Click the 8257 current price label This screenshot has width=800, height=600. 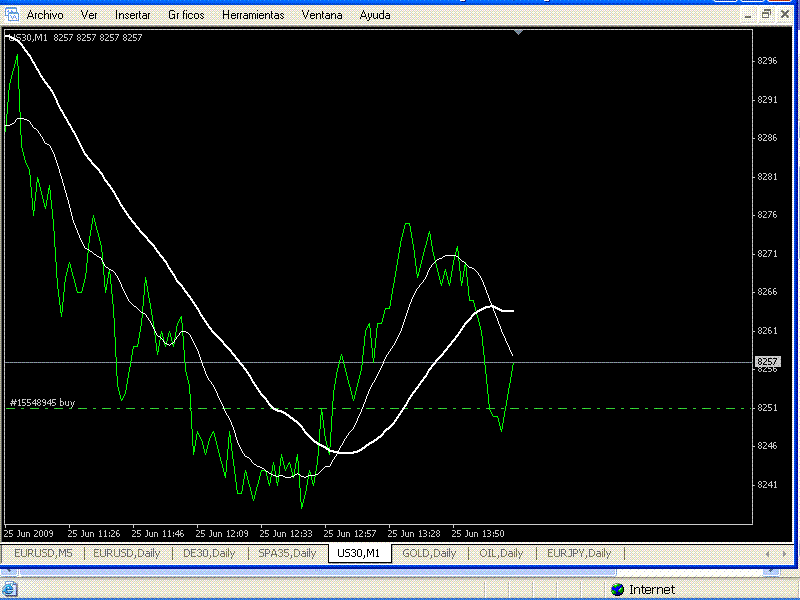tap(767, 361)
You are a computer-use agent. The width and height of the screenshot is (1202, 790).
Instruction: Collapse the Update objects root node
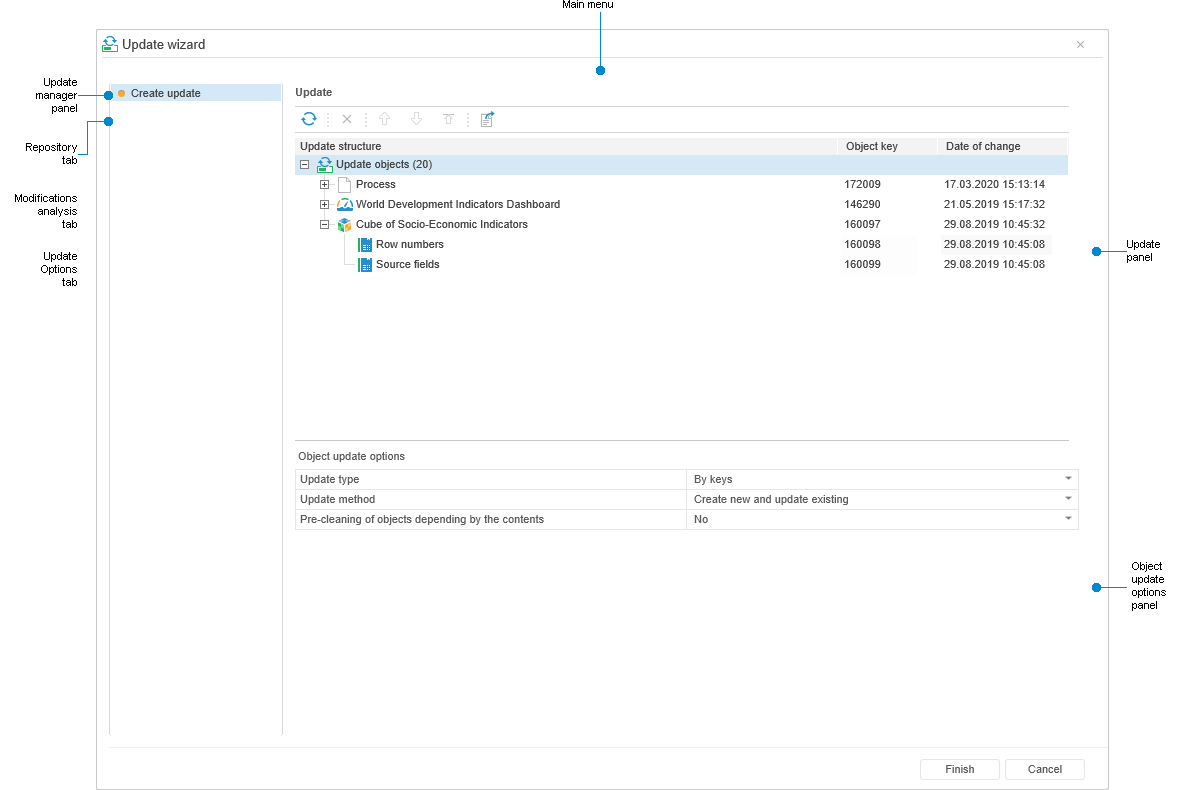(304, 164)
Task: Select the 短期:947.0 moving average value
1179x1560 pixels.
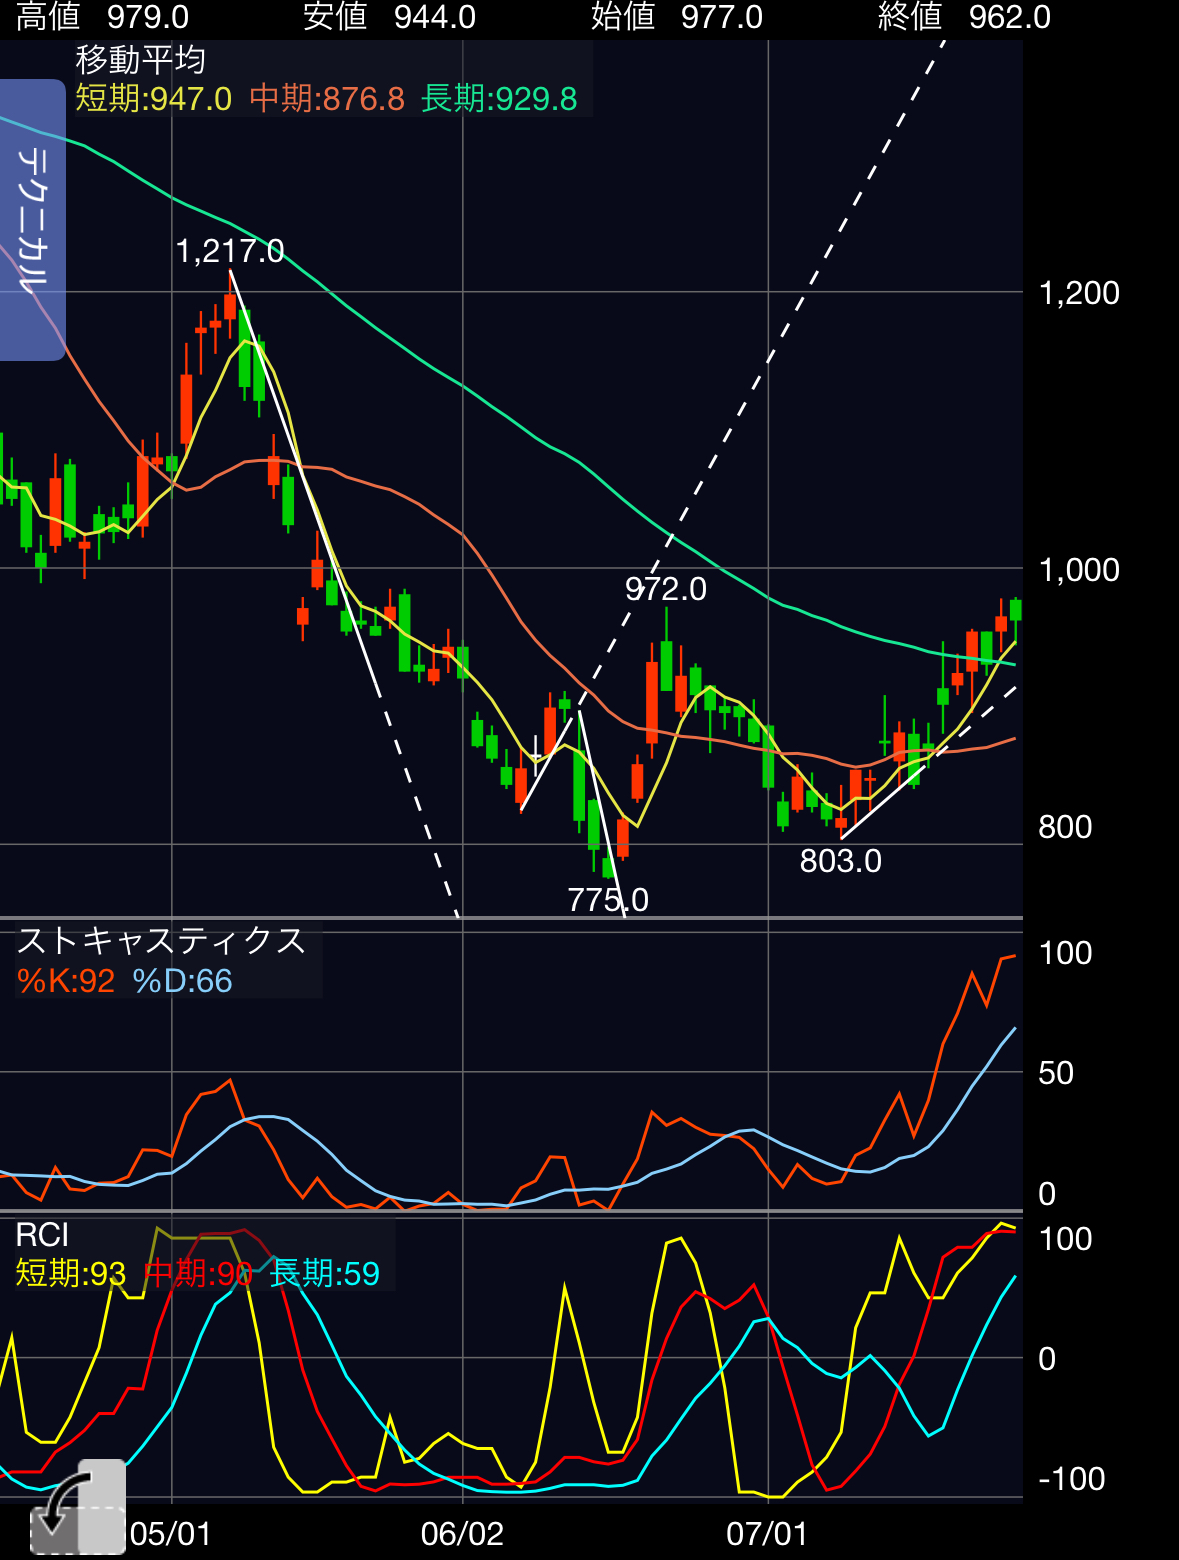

§ §

> [What you are asked to do] If a picture falls within the span, leave it out, and reproduce exactly the lines from the one containing "Task: Select the" through the end of the material, and no others.

> [Solution to this task]
Task: Select the 短期:947.0 moving average value
1179x1560 pixels.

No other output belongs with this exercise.